If you believe that art is about dignity, respect, depth of thought and purpose of craft, then the 2010 Whitney Biennial is the show for you. The exhibition's excellence begins with its monastically formal installation. Each artist has either a room of his or her own or the equivalent wide open space. Thus, the empty areas allow viewers to breathe and the art to visually prosper.
Each floor of the show has a signature introductory work filled with humor and color: Daniel McDonald's fog-enveloped pirate ship on the first floor, James Casebere's photo of a toy construction of suburban row houses (easily his best effort ever) on the second floor, Pae White's undulating sparkle of white smoke on sensual cotton introducing floor three and Piotr Uklanski's exuberant bleeding mushroom-like wall relief on the fourth.
One of the marvels of this show is that each artist brings the very best esthetic sensibility to the room, leading to an overall understatement of theme in the best traditions of Minimalism and Conceptualism. There is barely a Pop or ironic gesture in sight, but we live in a serious age, so why shouldn't our best art finally abandon the childishness of the past for a truly adult perspective?

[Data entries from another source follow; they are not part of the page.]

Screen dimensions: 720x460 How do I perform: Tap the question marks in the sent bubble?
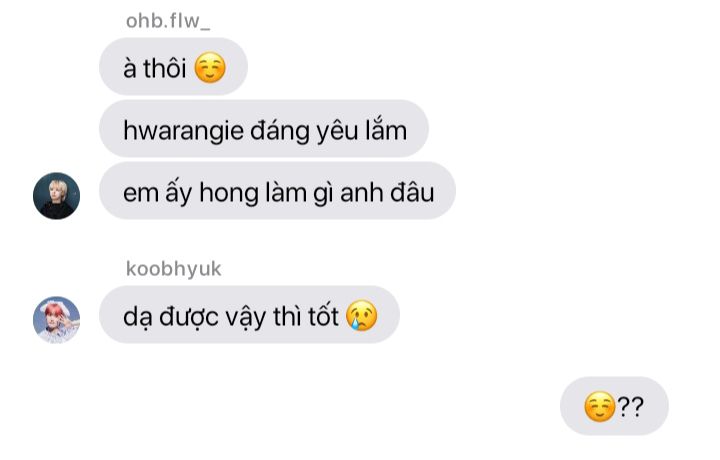(630, 406)
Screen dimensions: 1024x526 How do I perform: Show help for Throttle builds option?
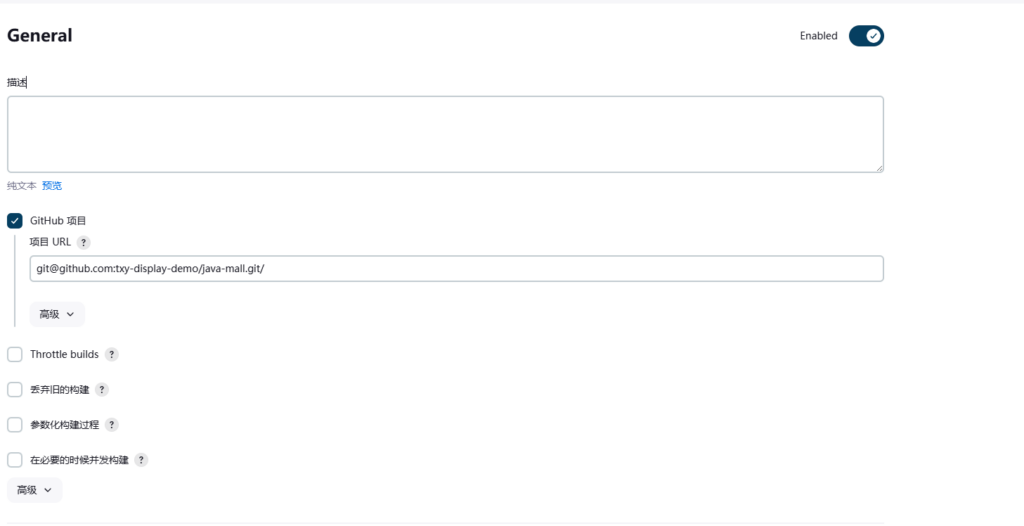click(x=112, y=355)
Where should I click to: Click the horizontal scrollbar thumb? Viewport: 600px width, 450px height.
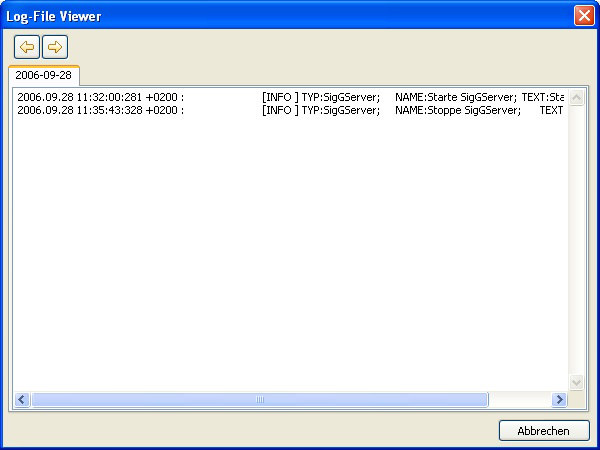pos(259,400)
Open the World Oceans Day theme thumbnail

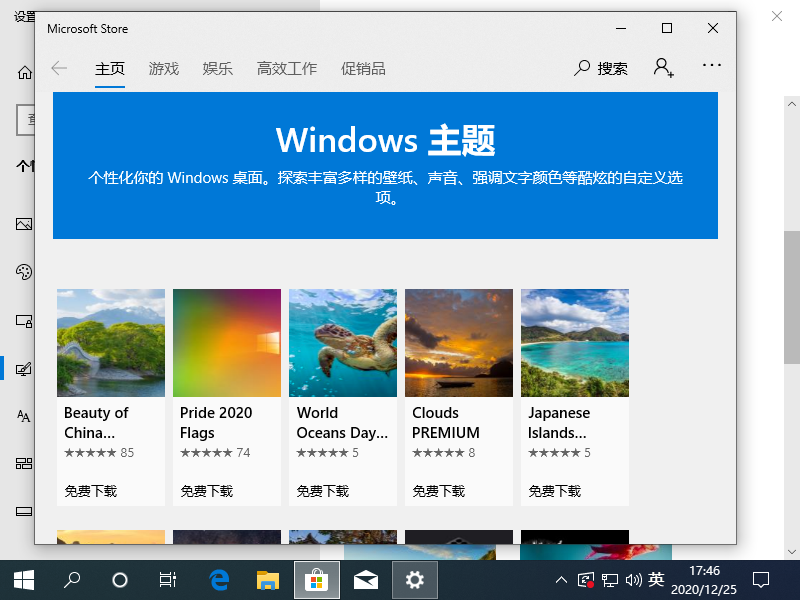[342, 343]
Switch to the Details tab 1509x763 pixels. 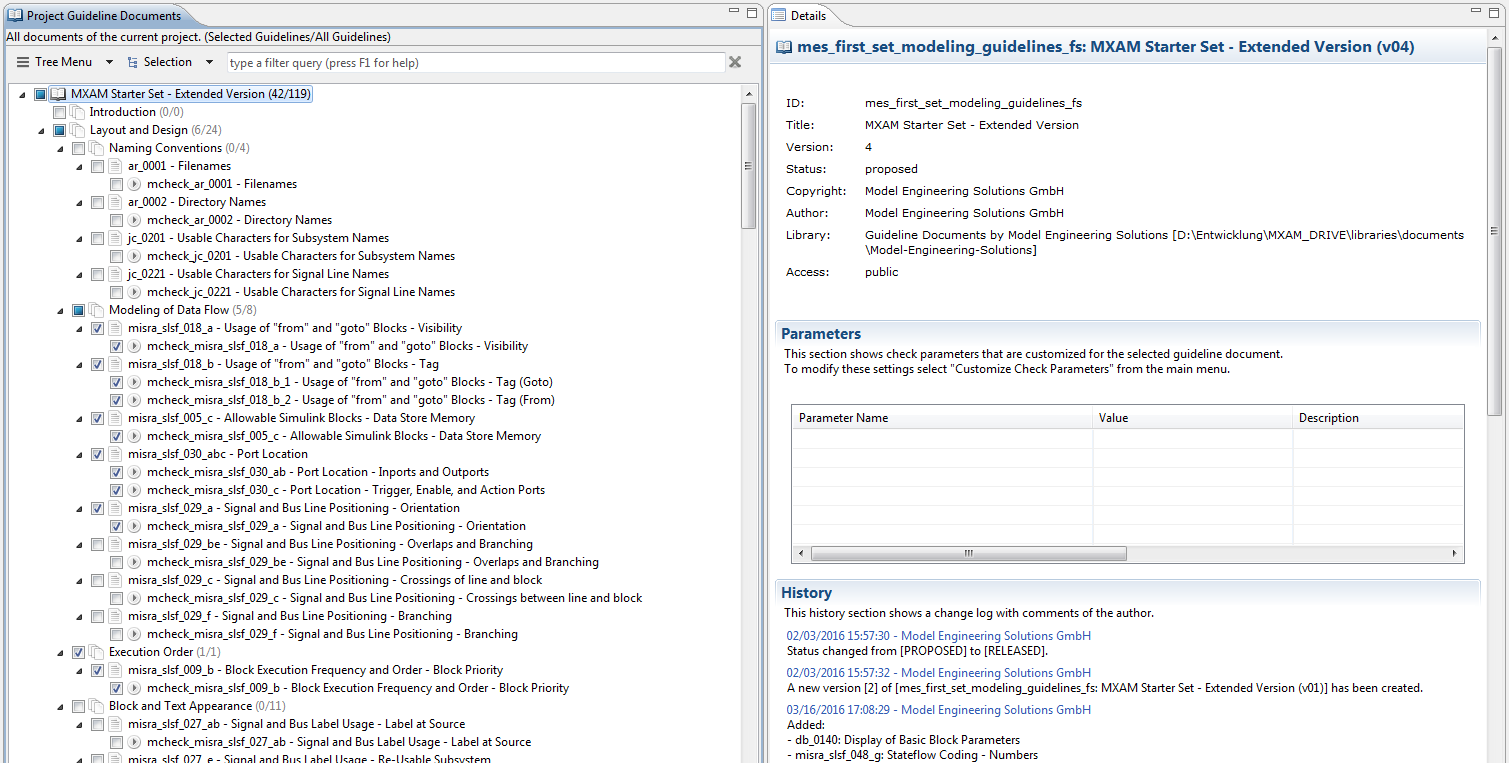(x=807, y=15)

Sounds dull, doesn't it, but when you stand in a huge room of Charles Ray's pinwheel flowers turning into kaleidoscopes, you will breathe with satisfaction. Jessica Jackson Hutchins' newspaper-covered sofa topped by two beyond-gorgeous ceramic jugs would make even Jasper Johns smile in its evocation of prim mystery. Lorraine O'Grady's stunning photo diptychs of Charles Baudelaire with Michael Jackson restore MJ to majesty and the Bruce High Quality Foundation's 1960s style motion picture about the ambiguity of trying to love America, projected on the windshield of a white ambulance, has a depth of mournful feeling that wil make you weep.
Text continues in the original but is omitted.